Maimane and Mashaba join hands to start 'The People’s Dialogue'

02 December 2019 - 12:41
By Unathi Nkanjeni
Herman Mashaba and Mmusi Maimane are up to something after leaving the DA, and it apparently involves having a dialogue.
Image: Twitter/Mmusi Maimane Herman Mashaba and Mmusi Maimane are up to something after leaving the DA, and it apparently involves having a dialogue.

The DA's former leader, Mmusi Maimane, and former Johannesburg mayor, Herman Mashaba, are still fighting the good fight, and hinting at joining forces.

On Thursday, a day after hanging up the mayoral chains after three years in office, Mashaba took to social media to comment about an encounter with his former leader.

Mashaba commended Maimane and announced his next move, which they will be making together.

“The man is still more than committed and charged up to serve our country. We invite your participation in The People’s Dialogue from next week.”

In a series of tweets, Maimane confirmed that he and Mashaba were working together, saying they will now “charter a way forward where future generations can be served by individuals who place citizens first”.

He said the “nation must engage in conversation, charter a dialogue about the future”.

“Together as a nation, we can and must build a future for all. Join the conversation.”

Both politicians have hinted at starting something new following their resignations from the DA in October.

Mashaba resigned and cited tensions within the party after Helen Zille was appointed as chairperson of the party's federal council.

Maimane followed suit, officially resigning as an MP and as DA leader.

Last month, Maimane hinted at a “new vehicle for change” in the country, telling eNCA it was something that would “come back to the people”.
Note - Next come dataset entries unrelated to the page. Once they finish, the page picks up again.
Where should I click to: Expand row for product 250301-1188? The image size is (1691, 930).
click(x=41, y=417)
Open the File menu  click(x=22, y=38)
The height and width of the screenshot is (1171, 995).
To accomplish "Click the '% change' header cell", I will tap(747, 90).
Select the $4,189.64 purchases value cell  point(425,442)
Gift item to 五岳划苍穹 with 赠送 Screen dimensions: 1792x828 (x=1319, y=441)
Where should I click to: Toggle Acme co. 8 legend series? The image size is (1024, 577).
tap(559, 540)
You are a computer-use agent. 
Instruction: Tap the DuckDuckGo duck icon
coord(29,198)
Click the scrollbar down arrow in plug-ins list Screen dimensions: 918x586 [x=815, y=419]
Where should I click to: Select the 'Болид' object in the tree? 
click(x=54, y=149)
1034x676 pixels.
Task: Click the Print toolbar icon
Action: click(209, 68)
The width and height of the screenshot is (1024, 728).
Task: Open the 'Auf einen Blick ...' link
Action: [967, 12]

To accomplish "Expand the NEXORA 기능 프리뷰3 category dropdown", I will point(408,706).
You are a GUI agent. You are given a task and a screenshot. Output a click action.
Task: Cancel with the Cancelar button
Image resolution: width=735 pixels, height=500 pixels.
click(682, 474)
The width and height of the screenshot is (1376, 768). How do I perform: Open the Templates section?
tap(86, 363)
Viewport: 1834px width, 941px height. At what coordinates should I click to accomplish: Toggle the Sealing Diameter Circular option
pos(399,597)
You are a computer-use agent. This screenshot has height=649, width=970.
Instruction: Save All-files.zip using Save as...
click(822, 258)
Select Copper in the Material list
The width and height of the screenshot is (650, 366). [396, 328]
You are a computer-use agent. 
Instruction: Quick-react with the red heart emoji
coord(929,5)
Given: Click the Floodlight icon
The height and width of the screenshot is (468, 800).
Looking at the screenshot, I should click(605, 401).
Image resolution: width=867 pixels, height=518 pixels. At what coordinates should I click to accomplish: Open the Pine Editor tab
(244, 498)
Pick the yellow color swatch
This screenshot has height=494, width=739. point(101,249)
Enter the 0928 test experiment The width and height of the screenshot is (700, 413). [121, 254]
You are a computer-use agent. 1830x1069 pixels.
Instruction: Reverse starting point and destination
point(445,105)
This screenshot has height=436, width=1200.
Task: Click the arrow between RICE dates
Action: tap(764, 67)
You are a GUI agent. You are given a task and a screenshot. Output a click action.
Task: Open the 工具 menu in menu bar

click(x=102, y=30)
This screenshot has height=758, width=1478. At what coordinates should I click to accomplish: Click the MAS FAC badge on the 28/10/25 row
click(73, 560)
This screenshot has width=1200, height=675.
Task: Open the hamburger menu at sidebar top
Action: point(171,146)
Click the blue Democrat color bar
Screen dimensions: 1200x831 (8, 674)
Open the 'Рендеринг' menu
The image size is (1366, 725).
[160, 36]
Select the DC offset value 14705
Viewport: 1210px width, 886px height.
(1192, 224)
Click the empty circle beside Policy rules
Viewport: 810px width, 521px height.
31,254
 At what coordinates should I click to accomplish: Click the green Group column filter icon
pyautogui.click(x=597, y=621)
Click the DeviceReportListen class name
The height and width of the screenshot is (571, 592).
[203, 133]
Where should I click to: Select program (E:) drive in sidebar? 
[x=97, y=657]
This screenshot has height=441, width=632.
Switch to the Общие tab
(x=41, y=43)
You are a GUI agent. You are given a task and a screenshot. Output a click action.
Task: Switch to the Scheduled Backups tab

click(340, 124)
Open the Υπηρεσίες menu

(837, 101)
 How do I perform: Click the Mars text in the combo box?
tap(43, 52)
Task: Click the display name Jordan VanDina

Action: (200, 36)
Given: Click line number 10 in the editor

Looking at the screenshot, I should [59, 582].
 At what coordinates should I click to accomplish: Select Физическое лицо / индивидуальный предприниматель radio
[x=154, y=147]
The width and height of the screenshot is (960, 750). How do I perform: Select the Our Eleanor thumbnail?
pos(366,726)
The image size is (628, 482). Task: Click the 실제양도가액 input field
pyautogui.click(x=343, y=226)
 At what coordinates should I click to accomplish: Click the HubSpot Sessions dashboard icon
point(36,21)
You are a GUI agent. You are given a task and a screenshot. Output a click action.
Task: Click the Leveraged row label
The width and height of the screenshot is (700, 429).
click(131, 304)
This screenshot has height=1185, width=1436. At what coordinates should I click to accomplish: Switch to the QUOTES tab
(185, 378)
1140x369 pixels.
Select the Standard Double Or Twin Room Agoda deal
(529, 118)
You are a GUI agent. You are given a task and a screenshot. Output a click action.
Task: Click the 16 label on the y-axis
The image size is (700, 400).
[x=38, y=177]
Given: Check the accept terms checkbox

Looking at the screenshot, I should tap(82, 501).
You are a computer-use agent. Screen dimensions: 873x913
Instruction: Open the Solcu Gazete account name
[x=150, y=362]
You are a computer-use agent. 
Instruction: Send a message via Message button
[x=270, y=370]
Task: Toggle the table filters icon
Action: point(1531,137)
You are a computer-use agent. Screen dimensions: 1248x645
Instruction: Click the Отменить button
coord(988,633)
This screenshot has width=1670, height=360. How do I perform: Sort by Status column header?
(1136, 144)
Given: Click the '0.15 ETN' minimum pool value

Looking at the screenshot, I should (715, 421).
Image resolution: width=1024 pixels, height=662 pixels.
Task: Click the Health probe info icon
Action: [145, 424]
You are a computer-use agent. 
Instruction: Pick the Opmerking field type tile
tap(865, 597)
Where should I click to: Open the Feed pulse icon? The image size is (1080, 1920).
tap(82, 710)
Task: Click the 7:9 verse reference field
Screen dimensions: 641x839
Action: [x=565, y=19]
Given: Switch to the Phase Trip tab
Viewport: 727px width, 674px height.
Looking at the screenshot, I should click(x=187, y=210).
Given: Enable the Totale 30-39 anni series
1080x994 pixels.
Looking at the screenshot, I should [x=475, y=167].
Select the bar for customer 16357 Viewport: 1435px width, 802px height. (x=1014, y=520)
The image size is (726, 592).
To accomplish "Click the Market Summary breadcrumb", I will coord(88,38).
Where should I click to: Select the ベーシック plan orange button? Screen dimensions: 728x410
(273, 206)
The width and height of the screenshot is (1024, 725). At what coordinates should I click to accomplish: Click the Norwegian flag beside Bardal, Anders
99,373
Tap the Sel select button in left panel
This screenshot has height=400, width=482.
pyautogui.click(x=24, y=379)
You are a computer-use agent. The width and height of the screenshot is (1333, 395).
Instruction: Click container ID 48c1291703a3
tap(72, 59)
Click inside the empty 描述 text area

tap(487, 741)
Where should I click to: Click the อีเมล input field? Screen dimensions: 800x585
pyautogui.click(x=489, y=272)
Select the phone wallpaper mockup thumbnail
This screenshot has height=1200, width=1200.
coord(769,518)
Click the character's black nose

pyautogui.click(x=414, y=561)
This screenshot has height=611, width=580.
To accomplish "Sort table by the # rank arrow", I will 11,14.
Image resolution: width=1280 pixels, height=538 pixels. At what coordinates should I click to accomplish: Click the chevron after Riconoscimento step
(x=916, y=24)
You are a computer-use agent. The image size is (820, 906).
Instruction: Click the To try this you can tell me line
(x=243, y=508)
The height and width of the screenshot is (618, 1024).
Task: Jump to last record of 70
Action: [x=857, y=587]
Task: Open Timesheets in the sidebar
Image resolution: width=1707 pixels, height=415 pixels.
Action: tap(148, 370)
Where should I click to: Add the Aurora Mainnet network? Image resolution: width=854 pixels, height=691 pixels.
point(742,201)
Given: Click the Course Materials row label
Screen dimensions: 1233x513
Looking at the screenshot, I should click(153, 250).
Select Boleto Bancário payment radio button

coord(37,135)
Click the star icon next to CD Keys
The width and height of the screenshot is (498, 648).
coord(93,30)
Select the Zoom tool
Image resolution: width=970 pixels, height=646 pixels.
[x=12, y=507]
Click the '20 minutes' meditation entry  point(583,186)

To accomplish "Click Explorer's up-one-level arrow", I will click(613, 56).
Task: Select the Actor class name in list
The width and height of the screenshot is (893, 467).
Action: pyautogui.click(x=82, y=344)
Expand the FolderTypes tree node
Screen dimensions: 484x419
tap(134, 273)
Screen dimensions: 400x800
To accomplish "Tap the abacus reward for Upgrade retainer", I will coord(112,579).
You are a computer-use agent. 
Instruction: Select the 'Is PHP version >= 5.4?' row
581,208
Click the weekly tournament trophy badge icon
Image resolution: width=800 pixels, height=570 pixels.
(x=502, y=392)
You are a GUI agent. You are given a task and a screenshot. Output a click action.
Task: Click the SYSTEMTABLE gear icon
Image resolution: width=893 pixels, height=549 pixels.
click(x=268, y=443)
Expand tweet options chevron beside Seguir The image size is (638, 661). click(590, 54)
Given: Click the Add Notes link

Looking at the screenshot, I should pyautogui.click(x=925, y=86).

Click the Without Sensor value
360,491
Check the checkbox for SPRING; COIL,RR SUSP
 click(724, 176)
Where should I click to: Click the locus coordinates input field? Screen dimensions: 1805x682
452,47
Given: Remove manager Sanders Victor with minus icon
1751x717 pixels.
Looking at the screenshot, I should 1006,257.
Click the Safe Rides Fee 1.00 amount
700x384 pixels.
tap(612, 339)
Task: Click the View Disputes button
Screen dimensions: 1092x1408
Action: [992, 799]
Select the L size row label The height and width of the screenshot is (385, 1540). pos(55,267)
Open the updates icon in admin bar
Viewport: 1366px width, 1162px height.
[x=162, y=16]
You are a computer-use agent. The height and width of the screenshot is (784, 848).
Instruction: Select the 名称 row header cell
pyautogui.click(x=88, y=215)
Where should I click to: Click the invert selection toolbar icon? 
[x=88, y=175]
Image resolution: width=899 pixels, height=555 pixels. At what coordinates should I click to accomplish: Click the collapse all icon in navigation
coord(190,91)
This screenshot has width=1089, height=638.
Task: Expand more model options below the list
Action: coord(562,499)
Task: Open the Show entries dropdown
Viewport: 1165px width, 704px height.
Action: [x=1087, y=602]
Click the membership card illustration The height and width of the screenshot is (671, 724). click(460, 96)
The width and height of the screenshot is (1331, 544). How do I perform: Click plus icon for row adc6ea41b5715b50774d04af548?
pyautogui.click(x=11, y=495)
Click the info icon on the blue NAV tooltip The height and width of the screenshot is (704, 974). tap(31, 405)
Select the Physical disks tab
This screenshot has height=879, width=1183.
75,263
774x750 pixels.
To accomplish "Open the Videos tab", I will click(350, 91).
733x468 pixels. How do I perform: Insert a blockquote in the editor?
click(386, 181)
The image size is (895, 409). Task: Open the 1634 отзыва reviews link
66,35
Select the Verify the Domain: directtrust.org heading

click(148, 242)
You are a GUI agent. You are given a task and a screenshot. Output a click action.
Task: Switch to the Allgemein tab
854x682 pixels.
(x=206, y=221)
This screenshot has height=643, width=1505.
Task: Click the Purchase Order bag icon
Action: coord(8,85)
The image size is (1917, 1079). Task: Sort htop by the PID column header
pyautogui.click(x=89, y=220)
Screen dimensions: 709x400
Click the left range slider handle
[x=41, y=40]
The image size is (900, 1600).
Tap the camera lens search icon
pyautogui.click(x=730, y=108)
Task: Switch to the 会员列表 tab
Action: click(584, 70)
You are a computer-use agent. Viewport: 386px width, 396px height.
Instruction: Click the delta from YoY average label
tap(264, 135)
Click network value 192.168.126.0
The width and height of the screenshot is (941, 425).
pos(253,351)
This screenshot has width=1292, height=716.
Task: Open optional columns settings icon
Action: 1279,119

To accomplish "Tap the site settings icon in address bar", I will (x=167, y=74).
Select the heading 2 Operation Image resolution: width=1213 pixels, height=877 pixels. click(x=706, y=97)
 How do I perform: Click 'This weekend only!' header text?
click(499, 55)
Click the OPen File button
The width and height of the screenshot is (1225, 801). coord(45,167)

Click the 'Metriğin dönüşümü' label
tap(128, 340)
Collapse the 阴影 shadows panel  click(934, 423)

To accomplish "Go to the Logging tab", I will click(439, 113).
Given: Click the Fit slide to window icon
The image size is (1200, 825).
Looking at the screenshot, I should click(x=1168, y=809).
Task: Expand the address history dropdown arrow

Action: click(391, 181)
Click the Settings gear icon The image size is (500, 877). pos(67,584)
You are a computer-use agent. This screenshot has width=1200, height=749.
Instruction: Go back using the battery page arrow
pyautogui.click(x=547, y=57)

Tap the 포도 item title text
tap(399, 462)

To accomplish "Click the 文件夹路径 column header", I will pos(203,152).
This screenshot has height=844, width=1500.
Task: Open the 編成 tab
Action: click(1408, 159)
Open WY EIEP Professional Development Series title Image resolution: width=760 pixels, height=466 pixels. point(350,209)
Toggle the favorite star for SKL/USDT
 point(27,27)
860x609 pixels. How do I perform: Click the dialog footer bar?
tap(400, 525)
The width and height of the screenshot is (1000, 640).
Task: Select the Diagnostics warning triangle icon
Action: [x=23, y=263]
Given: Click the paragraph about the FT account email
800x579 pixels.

“A new political party may simply be saying let’s add another colour to the many colours of political parties that exist. We need a new coalition, a new vehicle,” he said. “When we understand what a new vehicle looks like, it ought to get back to citizens.”

Maimane said at the right time he would say more about the new party, adding that it would open up conversations.

“What I know is that the system  we have now doesn't work. So at the right time, we will be able to communicate what that will look like and how we will engage more with society.

“More citizens must have a dialogue. For starters, I think we must have a conversation in South Africa,” he said.